As to (3) the Appellate Court applied the abuse of discretion standard to Mother’s claim that the child’s best interests were not served, and the choice of school involved speculation by the trial court as to the suitability of the district. The trial court relied upon the testimony of the GAL that the establishment of the school district would fortify the child’s position, that Mother did not value Father’s role and importance in the child’s life, and that that data available regarding both town’s kindergarten’s rendered them comparable. The Appellate Court found no speculation in issuing a school designation one year before kindergarten would begin and found no abuse of discretion.
This decision provides a road map by which trial courts may enter orders a little more proactively without running afoul of the need to determine the present interests of the child.
As to (4) the Appellate Court found no abuse of discretion in applying PB § 25-26(g) to both parties for five years. In less than one year following the judgment the parties filed a “slew of motions” concerning the child and the GAL testified that the child was “not unscathed by the distress” that the parties had gone through.

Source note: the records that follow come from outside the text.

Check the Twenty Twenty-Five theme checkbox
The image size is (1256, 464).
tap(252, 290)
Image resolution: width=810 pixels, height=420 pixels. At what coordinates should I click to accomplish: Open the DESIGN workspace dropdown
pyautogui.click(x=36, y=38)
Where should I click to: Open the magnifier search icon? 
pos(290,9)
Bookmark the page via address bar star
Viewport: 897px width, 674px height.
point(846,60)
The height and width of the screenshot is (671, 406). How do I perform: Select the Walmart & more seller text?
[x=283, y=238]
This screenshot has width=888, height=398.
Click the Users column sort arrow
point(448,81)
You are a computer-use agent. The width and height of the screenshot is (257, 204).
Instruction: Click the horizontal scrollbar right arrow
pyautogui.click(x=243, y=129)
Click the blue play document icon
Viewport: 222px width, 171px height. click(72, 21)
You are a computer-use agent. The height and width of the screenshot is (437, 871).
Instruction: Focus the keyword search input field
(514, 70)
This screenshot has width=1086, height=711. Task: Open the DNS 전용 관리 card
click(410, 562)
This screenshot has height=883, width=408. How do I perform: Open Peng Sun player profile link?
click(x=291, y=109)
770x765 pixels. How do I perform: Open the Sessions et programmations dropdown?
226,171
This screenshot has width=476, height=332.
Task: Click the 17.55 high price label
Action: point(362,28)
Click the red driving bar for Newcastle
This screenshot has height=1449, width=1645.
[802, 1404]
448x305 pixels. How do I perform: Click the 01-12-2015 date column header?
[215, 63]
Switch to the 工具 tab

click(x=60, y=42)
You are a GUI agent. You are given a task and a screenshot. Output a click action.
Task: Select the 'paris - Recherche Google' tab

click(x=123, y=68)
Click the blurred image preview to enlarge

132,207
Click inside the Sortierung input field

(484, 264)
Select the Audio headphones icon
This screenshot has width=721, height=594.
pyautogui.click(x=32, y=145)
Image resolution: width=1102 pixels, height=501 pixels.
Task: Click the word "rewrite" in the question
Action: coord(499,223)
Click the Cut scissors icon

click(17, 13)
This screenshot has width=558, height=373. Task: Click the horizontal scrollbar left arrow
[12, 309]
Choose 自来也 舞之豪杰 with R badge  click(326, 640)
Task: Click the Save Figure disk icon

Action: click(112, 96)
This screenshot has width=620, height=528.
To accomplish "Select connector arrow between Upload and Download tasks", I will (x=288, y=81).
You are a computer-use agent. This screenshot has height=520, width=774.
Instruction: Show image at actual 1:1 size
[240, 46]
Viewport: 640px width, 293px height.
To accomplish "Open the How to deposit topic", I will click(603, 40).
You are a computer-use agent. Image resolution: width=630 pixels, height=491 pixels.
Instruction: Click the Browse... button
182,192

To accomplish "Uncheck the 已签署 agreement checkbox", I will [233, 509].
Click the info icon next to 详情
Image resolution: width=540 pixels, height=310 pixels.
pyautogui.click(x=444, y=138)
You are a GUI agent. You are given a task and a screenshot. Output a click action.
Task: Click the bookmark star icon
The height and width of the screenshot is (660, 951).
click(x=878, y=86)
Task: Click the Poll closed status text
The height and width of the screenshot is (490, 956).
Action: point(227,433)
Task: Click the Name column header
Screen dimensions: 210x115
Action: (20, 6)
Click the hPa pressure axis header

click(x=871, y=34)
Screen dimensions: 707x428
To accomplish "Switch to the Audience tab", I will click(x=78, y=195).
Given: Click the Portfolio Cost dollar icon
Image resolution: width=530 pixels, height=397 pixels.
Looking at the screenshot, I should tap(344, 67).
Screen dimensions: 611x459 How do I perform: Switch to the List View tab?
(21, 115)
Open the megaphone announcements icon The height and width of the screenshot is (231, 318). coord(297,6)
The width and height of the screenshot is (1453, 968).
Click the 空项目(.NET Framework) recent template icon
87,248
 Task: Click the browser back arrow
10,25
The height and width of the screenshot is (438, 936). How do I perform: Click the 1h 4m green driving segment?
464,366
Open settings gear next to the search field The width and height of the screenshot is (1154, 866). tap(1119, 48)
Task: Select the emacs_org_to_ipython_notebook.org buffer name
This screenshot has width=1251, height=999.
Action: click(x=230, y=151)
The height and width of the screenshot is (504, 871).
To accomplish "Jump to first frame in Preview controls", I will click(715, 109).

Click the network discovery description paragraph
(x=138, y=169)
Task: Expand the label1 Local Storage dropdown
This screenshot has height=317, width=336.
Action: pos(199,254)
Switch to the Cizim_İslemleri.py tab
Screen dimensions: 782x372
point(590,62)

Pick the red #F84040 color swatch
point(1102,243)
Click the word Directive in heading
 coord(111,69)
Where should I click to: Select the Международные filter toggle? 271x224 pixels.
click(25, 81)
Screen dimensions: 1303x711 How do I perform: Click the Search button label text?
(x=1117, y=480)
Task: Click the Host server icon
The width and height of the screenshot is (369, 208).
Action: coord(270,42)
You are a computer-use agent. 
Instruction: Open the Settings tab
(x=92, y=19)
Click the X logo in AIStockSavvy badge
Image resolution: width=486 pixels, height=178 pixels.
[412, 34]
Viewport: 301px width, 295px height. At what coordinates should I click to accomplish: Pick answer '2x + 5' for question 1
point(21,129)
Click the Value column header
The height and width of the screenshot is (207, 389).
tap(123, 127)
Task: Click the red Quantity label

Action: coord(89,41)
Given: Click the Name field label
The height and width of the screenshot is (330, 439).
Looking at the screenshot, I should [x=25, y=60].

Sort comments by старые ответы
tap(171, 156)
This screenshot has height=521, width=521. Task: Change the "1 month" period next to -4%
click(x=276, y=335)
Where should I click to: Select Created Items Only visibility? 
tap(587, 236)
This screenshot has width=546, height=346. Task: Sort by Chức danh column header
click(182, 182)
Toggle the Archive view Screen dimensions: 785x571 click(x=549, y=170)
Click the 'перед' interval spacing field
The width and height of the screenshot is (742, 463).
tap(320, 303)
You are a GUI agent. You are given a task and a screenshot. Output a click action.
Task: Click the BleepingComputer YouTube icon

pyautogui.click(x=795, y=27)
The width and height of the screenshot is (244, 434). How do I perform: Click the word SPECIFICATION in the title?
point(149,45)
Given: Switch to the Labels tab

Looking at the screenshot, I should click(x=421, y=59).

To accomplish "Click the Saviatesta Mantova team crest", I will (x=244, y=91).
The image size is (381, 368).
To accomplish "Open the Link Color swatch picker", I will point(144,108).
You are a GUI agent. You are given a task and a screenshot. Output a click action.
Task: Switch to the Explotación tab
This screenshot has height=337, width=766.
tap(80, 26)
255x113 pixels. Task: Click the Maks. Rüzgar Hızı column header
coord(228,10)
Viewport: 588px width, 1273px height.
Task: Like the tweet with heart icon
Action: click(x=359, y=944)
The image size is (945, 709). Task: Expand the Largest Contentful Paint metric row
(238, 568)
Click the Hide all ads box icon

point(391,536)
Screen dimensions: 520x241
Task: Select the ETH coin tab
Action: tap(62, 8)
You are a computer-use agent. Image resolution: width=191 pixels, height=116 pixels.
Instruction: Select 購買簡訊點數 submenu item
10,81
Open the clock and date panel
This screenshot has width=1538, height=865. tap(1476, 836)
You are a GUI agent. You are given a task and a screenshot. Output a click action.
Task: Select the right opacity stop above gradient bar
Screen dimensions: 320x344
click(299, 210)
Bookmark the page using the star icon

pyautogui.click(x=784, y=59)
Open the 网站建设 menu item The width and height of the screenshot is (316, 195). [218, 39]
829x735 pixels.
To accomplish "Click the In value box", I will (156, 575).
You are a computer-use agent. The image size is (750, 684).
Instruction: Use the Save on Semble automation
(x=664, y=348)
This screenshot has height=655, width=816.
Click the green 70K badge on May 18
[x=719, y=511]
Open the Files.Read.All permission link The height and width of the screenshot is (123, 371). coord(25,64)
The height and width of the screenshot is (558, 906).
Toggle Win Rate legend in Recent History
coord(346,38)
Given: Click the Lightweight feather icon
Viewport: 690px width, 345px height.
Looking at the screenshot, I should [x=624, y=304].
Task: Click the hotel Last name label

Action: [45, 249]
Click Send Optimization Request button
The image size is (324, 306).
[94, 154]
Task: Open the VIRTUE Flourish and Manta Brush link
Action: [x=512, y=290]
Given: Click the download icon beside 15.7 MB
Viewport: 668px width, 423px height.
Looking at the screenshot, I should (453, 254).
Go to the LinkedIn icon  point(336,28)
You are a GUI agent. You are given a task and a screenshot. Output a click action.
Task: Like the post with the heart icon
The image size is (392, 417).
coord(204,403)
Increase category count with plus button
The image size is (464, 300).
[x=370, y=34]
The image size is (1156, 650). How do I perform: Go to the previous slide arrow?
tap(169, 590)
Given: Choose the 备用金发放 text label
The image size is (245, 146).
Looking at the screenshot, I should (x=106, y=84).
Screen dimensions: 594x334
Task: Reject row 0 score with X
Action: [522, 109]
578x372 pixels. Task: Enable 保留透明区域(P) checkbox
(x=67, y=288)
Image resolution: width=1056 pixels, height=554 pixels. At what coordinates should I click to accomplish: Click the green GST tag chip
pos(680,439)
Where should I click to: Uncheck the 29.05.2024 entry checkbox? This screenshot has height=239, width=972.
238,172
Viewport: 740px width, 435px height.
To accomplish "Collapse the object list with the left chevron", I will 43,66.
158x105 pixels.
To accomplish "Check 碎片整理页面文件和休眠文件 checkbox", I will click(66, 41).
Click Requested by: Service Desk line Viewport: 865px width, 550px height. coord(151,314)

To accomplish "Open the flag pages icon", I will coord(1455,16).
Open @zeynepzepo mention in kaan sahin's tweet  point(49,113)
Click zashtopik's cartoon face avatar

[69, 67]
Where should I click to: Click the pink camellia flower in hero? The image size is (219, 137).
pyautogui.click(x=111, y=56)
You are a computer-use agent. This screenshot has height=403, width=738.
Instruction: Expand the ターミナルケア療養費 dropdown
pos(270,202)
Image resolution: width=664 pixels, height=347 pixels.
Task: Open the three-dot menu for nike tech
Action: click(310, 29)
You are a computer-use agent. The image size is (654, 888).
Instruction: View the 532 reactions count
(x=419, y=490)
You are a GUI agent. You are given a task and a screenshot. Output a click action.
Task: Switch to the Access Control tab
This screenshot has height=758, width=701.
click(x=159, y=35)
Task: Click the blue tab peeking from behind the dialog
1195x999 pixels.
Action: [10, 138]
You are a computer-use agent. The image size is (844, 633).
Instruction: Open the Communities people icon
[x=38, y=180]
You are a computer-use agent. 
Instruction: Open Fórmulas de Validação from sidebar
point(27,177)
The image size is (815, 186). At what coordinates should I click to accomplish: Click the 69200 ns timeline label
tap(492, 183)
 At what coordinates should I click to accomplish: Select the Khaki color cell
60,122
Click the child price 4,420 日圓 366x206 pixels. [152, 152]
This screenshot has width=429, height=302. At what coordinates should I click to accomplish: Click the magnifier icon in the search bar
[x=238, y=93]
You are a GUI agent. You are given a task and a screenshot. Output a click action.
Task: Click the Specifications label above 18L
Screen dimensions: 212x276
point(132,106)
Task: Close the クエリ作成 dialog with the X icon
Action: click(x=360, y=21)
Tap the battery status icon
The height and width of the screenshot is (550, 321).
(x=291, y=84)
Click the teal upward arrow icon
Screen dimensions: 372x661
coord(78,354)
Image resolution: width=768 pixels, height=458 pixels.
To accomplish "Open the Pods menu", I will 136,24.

Mother’s next set of claims on appeal was that the trial court (1) improperly denied her 3/30/21 modification motions by applying the wrong legal standard, or (2) by incorrectly failing to find a substantial change in circumstances.
As to (1) Mother argued that the trial court should have considered a material change from March of 2020, rather than September of 2020 when the final orders were issued. The Appellate Court applied plenary review and held that Mother was attempting to use her new motions for modification as a collateral attack on the prior final orders. The Appellate Court found the trial court had applied the correct legal standard.
As to (2) the Appellate Court refused to second guess the trial court’s assessment of the parties’ credibility and found that sufficient evidence was presented to permit the trial court to find as it did. The Appellate Court found no abuse of discretion.
Mother’s Final claim on appeal was that the trial court improperly denied her 5/8/20 modification motion because it failed to hold an evidentiary hearing before denying the motion. The Appellate Court determined that this claim was moot. While the original appeal was pending, Mother filed additional modification motions, which motions included her ex parte claims, over which an evidentiary hearing was held. Any remand to conduct a new evidentiary hearing would therefore be superfluous. Thus, Mother already received the relief she seeks.
Mother’s appeal was denied in part and dismissed in part. The Judgment was affirmed.